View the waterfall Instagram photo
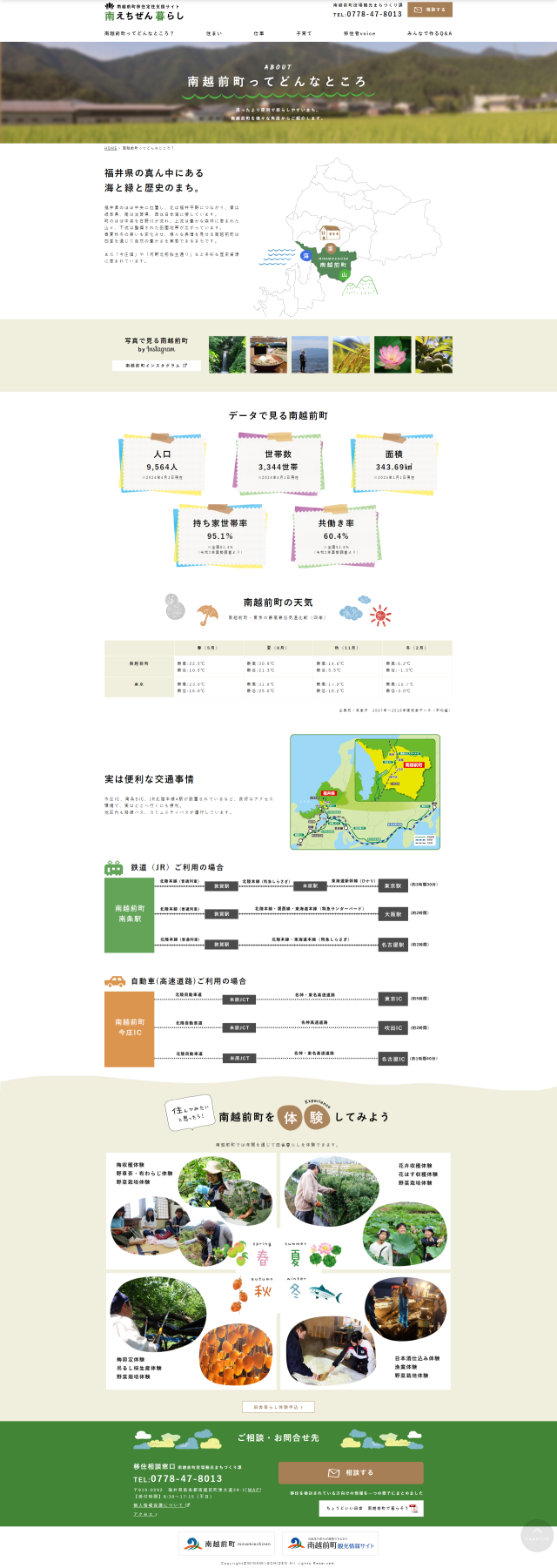 227,354
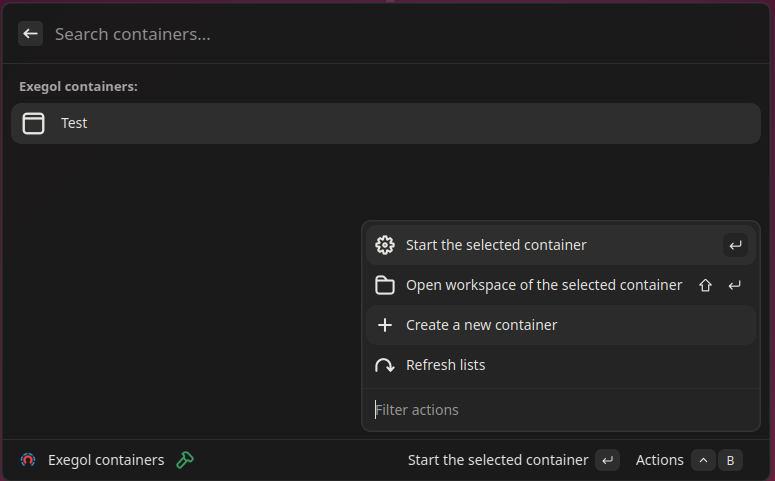Click the caret key badge beside Actions
This screenshot has width=775, height=481.
tap(703, 460)
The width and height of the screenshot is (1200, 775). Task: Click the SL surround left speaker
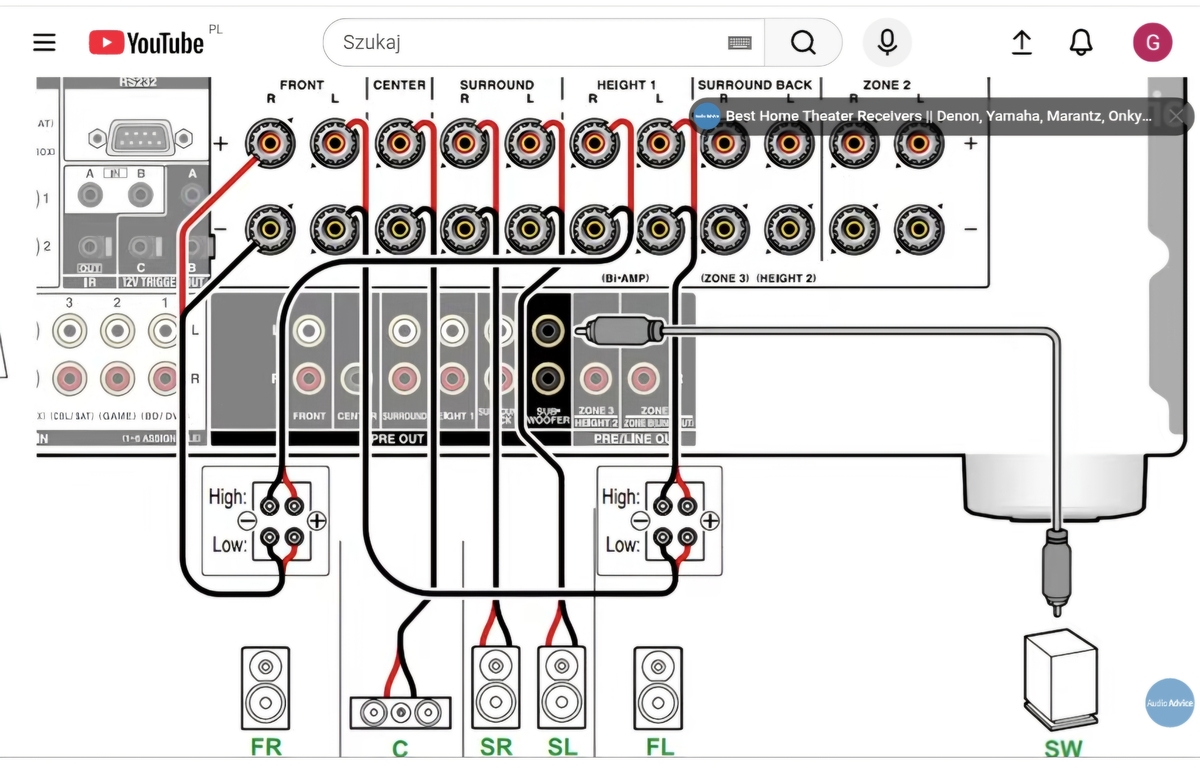point(562,687)
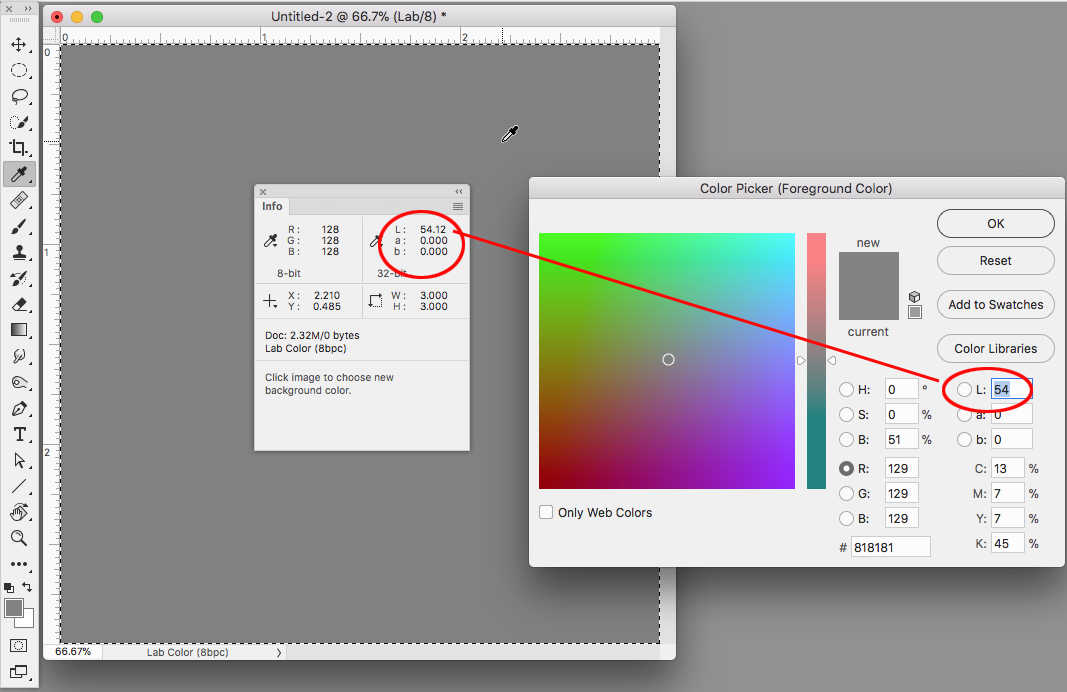The height and width of the screenshot is (692, 1067).
Task: Select the Eraser tool
Action: 20,304

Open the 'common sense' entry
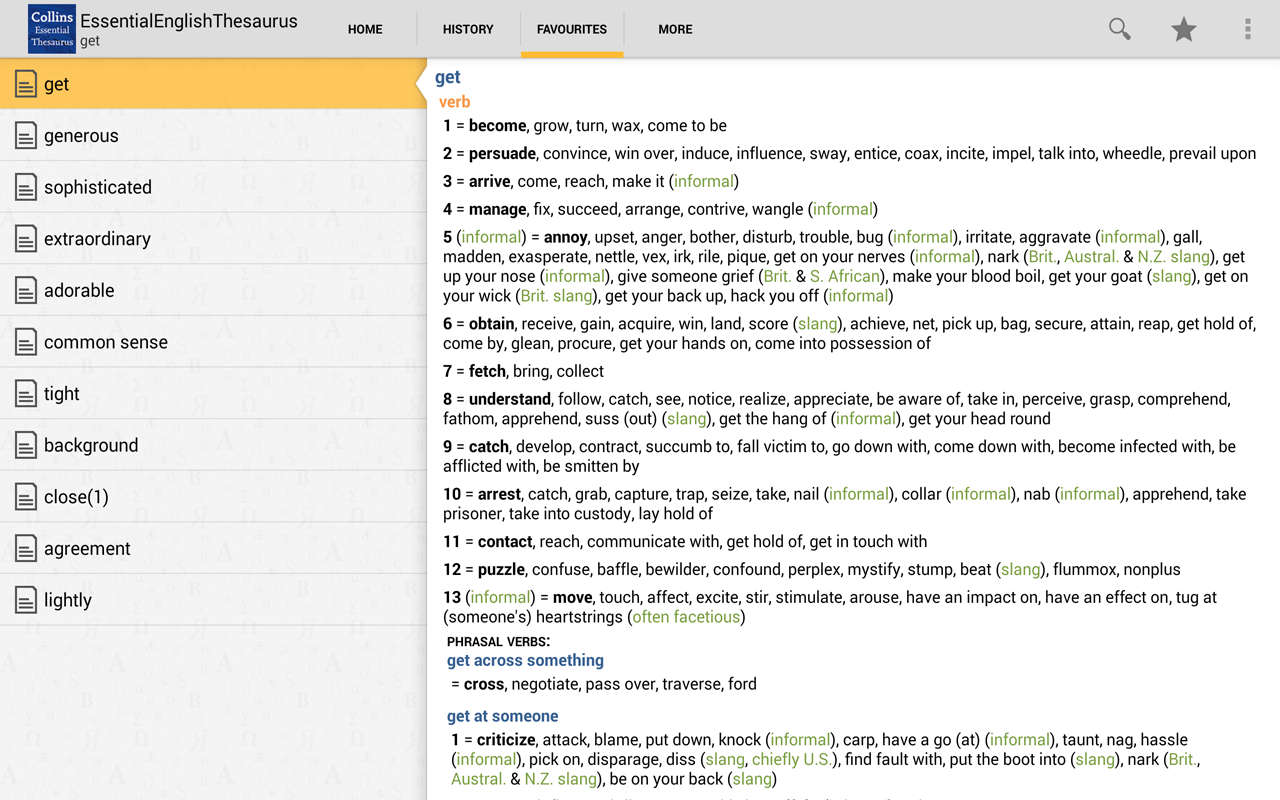(105, 342)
---------------
> PROBLEM DETAILS
Could you copy all of the entries above exactly, without the pictures?

> ANSWER SECTION
View the waterfall Instagram photo
 227,354
Click the caret key badge beside Actions
This screenshot has width=775, height=481.
tap(703, 460)
The width and height of the screenshot is (1200, 775). Task: Click the SL surround left speaker
point(562,687)
The height and width of the screenshot is (692, 1067).
Task: Select the Eraser tool
Action: 20,304

Open the 'common sense' entry
(105, 342)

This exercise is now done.